Extradition, Asylum and the Principle of Non-Refoulement: How Criminal Prosecution and International Protection Interact
Published: May 29, 2026
Author: Sergey Khrabrykh, Natalia Tsmakalova

This report by Observatoire ARGA and ARGA Atlas examines the interaction between extradition procedures, asylum procedures and the principle of non-refoulement, which prohibits transferring a person to a state where there is a real risk of torture, inhuman or degrading treatment, politically motivated prosecution, an unfair trial or other serious human rights violations.

The authors show that extradition and international protection often develop in parallel. The same circumstances may be examined simultaneously by criminal courts, migration authorities, INTERPOL, international courts and United Nations mechanisms. For this reason, defense in such cases requires a unified strategy combining criminal-law arguments, evidence of persecution, human rights materials and international response mechanisms.

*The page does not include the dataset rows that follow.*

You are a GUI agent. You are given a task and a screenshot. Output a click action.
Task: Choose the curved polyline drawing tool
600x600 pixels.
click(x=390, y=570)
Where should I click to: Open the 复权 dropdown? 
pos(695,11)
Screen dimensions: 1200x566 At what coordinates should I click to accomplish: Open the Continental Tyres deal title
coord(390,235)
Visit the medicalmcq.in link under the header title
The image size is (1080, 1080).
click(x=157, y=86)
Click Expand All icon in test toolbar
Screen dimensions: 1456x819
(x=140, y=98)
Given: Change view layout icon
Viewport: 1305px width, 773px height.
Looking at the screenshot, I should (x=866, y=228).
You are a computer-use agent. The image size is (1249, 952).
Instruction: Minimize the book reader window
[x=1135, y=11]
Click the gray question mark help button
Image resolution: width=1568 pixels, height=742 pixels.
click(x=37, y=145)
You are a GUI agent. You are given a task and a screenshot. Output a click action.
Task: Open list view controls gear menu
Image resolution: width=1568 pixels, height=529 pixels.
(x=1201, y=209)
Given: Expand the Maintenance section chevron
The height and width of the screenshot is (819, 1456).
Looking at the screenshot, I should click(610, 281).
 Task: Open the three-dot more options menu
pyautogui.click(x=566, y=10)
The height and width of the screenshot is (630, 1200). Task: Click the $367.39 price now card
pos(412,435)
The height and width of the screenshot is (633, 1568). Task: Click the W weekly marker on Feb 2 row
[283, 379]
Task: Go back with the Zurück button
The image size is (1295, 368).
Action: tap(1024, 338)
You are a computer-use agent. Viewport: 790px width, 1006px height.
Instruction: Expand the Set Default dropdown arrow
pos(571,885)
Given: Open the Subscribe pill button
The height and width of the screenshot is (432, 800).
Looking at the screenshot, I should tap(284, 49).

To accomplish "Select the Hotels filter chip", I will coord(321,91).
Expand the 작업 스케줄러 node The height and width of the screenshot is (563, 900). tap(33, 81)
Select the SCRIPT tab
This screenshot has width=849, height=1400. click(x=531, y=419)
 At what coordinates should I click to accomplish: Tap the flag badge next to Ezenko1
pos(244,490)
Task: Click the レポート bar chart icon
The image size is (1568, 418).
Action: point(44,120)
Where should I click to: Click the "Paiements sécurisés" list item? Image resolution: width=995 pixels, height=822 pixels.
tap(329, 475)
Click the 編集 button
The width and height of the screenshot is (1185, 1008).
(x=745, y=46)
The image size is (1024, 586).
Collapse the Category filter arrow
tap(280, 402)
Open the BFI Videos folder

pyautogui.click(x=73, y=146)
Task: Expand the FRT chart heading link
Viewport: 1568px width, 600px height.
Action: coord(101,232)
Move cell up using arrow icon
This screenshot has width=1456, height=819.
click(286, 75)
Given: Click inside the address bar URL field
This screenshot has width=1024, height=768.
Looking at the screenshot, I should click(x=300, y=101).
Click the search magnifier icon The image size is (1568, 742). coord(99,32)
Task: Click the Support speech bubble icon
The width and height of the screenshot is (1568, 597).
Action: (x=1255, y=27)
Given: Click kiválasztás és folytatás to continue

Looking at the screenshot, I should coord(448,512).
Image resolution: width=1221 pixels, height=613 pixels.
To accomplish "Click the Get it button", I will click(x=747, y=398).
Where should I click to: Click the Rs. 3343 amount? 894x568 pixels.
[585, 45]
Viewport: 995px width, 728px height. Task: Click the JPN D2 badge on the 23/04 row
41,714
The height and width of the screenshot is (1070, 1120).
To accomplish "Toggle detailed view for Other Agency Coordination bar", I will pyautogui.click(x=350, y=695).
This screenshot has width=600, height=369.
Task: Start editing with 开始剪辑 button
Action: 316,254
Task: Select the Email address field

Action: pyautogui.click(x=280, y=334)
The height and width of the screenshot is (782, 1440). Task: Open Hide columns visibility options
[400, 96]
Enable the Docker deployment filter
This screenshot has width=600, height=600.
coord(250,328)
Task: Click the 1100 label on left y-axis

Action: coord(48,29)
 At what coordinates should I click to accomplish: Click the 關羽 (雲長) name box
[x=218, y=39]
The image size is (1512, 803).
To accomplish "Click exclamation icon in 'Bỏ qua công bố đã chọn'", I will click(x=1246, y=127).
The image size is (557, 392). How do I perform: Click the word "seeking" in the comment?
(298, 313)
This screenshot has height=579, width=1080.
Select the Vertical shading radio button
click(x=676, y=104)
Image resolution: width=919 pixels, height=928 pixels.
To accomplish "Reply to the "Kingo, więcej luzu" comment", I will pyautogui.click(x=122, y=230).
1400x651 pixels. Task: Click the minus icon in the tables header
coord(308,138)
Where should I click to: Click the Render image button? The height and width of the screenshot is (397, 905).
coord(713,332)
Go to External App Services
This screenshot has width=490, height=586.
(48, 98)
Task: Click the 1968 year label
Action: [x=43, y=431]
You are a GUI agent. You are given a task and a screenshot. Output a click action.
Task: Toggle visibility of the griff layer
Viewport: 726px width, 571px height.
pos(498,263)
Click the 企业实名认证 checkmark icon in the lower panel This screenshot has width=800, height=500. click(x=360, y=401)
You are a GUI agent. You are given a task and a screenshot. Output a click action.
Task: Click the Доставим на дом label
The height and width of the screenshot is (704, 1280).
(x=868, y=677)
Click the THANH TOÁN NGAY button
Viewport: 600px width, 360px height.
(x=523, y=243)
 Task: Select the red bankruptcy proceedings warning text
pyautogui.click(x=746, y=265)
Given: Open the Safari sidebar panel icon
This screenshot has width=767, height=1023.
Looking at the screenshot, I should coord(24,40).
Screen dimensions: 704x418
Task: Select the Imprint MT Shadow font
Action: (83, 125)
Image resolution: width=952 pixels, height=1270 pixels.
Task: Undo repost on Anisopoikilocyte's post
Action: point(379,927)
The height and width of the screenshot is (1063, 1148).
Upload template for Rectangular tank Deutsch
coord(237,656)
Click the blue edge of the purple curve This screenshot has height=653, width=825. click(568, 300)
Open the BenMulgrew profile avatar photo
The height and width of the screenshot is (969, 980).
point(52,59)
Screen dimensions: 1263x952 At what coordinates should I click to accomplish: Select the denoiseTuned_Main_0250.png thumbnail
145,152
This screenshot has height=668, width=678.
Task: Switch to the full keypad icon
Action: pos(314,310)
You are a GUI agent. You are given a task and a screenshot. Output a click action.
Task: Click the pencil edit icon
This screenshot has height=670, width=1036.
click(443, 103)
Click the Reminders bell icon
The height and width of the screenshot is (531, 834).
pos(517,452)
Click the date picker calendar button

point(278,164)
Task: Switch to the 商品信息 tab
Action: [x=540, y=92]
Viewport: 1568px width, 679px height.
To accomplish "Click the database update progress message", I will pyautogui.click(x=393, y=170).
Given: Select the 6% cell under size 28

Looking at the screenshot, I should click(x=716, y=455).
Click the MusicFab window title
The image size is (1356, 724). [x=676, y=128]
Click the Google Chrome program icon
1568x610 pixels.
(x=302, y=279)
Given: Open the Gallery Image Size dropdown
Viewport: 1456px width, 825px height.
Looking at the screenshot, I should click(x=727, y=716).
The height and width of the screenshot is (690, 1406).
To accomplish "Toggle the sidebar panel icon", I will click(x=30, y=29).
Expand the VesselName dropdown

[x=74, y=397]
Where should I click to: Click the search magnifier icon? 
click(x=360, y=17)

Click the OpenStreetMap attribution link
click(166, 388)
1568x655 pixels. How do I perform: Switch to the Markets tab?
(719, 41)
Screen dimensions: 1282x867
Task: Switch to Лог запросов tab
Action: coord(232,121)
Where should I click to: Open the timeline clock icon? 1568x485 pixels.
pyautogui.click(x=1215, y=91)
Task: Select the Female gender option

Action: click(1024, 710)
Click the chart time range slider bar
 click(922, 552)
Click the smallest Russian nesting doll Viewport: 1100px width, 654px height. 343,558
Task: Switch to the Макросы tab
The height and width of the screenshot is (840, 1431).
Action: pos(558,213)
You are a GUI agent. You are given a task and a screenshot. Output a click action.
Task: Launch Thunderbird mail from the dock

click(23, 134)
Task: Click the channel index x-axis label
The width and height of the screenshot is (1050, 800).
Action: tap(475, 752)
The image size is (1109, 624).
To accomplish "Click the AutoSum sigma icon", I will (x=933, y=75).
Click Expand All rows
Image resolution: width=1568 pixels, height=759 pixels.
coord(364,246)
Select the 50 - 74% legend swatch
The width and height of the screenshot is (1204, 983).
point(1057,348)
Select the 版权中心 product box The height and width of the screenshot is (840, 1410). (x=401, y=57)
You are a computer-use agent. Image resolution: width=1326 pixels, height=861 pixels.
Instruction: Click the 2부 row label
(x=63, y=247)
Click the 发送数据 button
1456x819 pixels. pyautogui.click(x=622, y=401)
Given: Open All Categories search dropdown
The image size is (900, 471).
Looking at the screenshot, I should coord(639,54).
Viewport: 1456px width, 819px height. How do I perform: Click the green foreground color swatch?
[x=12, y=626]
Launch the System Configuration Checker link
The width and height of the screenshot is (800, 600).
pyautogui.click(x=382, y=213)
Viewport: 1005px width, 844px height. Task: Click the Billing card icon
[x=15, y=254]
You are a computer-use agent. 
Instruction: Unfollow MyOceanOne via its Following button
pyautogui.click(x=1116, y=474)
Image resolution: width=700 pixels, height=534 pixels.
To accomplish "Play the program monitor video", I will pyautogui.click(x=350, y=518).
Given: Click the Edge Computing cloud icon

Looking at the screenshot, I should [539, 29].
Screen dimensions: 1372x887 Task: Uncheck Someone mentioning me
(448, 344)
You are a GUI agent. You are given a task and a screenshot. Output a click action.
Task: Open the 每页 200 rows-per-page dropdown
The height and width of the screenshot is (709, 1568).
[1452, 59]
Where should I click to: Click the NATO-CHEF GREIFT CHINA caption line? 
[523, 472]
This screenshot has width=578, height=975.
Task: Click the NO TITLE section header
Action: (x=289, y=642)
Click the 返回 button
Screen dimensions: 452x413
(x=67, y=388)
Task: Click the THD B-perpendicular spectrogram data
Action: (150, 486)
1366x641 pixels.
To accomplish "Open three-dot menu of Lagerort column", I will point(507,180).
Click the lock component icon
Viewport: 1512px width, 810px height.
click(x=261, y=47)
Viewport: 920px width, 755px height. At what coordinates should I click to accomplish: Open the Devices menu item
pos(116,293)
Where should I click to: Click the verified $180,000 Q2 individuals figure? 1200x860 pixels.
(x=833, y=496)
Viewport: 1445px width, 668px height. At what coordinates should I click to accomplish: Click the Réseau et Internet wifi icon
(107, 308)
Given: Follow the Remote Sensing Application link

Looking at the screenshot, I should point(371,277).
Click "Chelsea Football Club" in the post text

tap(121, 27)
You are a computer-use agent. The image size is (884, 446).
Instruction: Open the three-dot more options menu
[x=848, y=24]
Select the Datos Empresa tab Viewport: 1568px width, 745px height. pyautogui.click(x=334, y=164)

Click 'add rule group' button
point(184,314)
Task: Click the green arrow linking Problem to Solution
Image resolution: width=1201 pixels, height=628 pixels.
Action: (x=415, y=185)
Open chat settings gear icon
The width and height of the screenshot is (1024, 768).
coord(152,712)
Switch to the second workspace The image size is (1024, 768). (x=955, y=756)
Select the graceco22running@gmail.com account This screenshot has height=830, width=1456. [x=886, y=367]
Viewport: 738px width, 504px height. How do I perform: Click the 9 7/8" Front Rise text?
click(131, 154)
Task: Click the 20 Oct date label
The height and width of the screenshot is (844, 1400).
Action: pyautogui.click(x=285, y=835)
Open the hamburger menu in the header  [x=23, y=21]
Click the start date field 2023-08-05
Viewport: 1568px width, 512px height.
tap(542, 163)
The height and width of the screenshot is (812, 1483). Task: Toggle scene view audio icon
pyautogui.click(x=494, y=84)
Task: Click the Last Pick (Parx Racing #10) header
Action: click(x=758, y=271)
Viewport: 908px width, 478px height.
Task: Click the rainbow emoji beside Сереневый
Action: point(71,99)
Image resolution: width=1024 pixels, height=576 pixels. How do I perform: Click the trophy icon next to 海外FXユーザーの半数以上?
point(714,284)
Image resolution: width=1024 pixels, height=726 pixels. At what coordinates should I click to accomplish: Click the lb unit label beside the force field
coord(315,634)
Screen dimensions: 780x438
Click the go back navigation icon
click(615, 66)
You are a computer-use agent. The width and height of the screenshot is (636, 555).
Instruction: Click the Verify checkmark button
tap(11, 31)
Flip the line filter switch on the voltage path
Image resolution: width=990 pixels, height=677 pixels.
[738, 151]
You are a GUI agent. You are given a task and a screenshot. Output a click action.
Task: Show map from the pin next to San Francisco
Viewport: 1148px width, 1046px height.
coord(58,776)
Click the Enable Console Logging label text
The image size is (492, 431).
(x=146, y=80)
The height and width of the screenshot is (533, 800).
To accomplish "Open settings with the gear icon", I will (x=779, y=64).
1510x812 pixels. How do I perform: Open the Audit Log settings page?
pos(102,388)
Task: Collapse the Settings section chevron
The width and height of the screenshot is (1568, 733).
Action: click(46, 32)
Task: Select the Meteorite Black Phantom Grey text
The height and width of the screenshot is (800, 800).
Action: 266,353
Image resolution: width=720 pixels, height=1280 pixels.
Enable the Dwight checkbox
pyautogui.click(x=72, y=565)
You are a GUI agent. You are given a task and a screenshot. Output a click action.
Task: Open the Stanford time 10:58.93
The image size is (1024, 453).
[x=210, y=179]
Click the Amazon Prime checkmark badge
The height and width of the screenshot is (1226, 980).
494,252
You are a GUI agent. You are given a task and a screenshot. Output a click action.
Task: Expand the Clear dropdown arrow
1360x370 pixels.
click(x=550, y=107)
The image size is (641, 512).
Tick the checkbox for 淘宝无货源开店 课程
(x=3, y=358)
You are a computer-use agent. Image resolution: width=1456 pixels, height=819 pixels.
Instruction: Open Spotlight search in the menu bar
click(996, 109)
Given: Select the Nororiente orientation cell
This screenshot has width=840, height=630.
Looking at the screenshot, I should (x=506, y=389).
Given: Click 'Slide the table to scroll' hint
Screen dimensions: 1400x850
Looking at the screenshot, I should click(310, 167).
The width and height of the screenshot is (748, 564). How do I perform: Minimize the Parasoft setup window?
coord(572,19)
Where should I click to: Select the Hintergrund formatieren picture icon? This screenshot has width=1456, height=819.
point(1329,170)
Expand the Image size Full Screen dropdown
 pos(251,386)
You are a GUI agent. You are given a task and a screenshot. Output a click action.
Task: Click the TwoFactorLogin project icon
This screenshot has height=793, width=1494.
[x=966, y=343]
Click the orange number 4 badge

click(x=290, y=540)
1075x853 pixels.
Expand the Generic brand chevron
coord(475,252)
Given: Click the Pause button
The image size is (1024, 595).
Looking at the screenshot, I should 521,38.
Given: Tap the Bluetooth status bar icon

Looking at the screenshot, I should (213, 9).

The report identifies key risks: transfer to a state where the person may face torture, politically motivated prosecution or an unfair trial; excessive reliance on requests and diplomatic assurances from the requesting state; inconsistent positions across extradition and asylum procedures; prolonged detention; and the persistence of INTERPOL notices, banking and migration restrictions even after protection has been granted.

The report’s central conclusion is that the principle of non-refoulement must prevail over a formal extradition request where there is credible risk of serious human rights violations. Effective defense requires coordinated action in extradition proceedings, asylum procedures, INTERPOL mechanisms and international human rights institutions.